- RECORDS FOR THIS EXERCISE -
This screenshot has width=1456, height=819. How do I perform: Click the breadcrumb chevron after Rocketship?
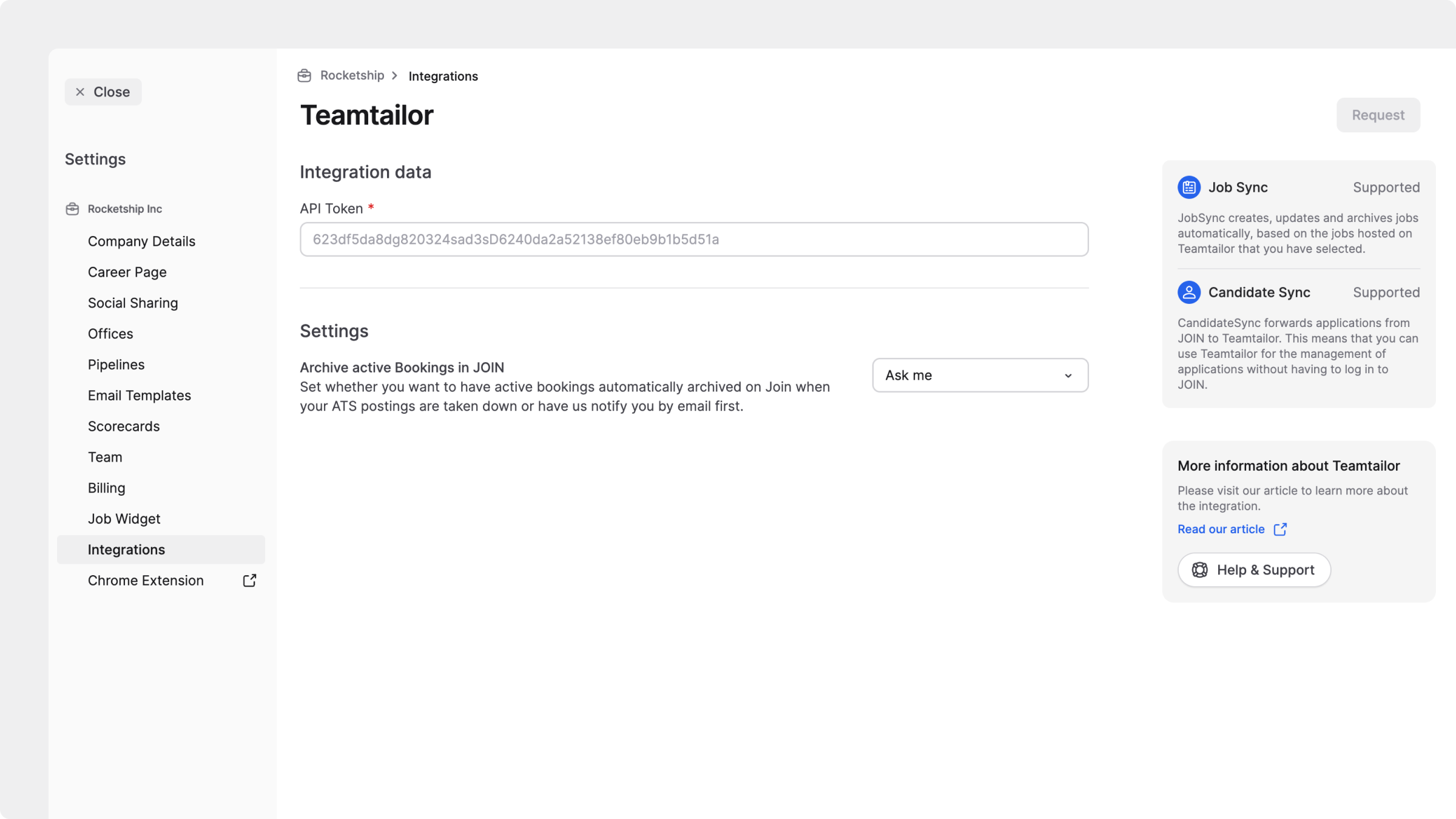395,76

--

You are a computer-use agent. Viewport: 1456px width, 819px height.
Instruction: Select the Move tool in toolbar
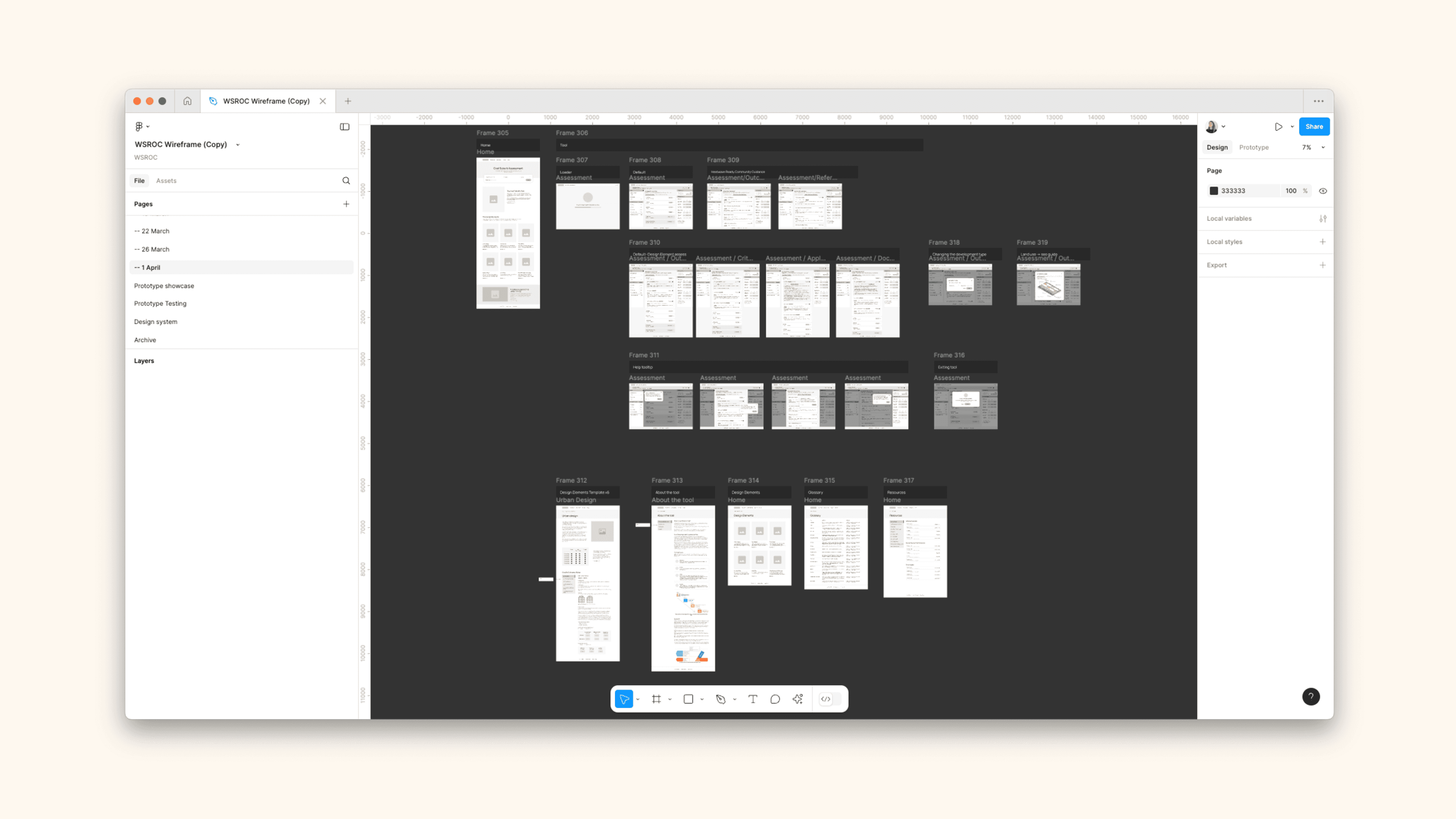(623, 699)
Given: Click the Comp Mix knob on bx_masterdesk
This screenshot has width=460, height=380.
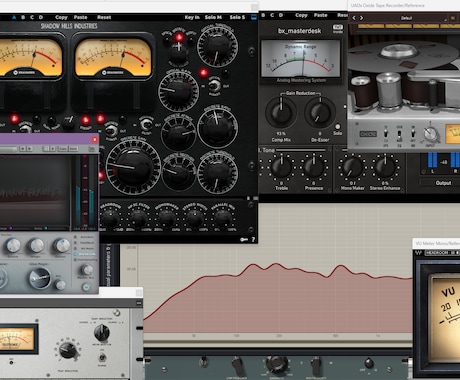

* * *

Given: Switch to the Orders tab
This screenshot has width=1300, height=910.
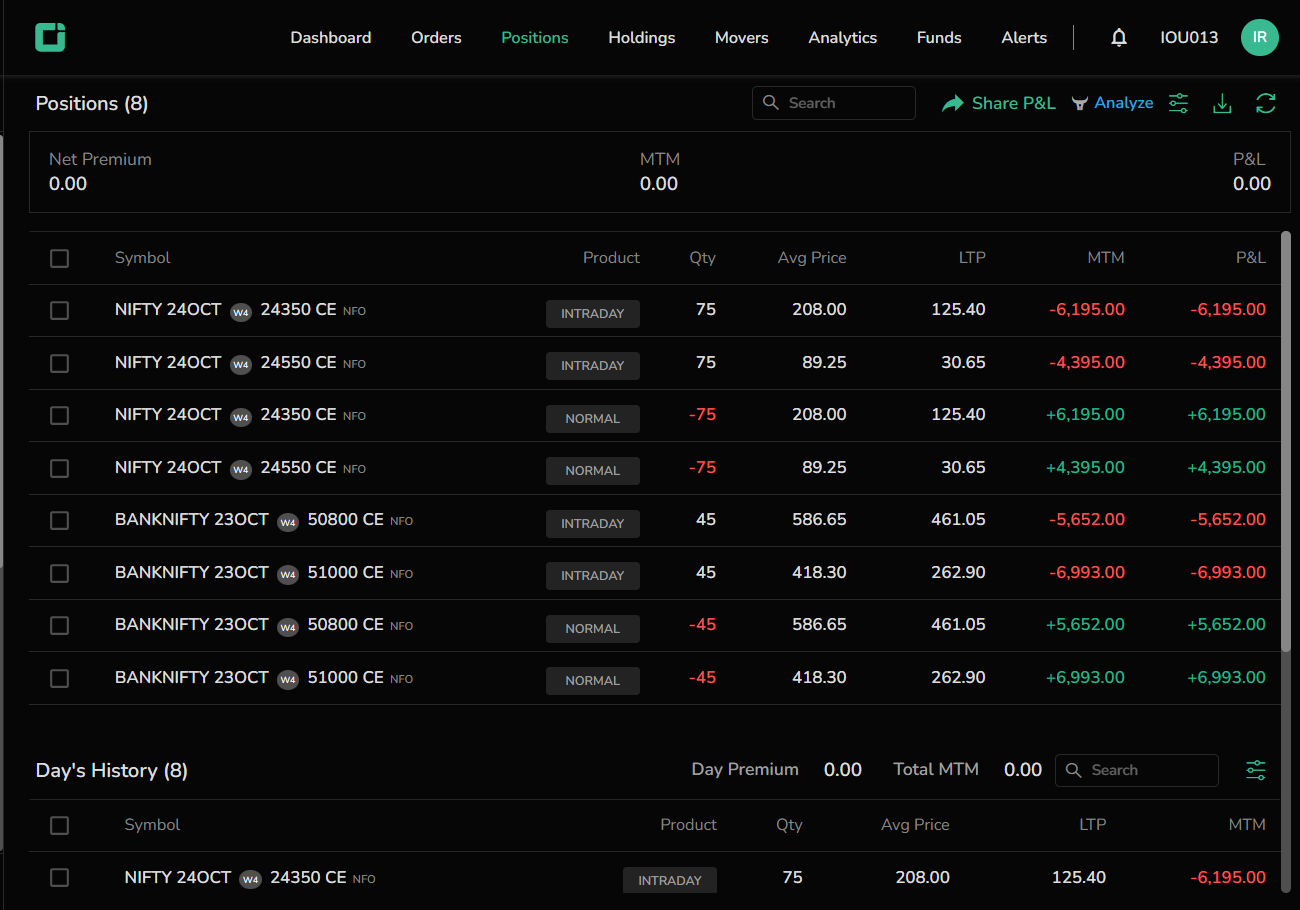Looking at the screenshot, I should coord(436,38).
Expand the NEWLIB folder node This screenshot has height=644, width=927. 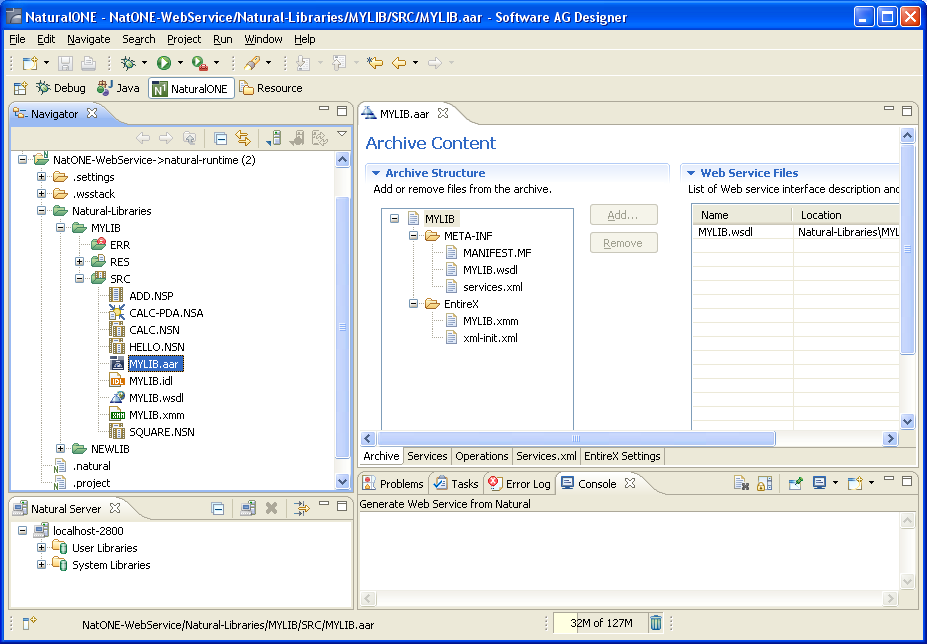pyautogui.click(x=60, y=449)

- WHAT YOU HAVE TO DO -
Copy out the listing lines from the one holding "Given: Click the" through the one holding "This screenshot has width=460, height=380.", both of those included.

- WORKED ANSWER -
Given: Click the Comp Mix knob on bx_masterdesk
This screenshot has width=460, height=380.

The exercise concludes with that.